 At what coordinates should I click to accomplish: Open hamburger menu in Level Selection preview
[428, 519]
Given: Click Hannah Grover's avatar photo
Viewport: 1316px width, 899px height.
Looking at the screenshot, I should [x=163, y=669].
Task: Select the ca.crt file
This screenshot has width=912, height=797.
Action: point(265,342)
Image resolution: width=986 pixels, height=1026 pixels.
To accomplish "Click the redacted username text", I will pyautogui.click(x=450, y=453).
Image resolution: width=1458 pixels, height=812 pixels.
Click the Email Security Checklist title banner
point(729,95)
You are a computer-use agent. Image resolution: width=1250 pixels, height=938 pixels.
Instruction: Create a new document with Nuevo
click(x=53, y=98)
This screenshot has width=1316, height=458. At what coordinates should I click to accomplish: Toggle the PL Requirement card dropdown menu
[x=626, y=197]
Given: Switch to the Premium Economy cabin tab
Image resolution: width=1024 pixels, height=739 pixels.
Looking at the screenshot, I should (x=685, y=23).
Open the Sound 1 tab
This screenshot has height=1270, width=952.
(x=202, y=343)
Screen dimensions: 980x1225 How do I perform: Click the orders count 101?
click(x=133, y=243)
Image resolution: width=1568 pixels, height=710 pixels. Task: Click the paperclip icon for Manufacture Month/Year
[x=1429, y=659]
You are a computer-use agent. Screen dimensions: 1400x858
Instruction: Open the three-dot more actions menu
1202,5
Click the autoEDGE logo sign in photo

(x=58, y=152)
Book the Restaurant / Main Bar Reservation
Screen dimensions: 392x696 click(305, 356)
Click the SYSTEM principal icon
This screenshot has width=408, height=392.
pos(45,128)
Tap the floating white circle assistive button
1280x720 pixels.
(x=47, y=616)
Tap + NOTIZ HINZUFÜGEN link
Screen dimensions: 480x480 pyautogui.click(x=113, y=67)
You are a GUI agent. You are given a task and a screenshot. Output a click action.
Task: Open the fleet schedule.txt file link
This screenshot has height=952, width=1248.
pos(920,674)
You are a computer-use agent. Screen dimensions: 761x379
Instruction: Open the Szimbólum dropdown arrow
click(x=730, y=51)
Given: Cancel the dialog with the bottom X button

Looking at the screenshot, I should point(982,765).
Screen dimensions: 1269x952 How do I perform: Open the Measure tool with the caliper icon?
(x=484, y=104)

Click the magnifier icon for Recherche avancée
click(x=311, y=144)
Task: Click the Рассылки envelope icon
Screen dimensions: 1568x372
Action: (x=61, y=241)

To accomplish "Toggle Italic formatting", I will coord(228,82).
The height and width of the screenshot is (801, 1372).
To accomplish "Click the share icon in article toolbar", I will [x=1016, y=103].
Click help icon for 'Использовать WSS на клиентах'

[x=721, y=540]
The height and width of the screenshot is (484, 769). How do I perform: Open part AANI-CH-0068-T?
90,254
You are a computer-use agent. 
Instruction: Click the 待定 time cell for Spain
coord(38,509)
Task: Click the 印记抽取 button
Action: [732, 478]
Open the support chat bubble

Task item: Without adding anything, say how many lines in the listing above include the string "computer".

Response to the exercise: 4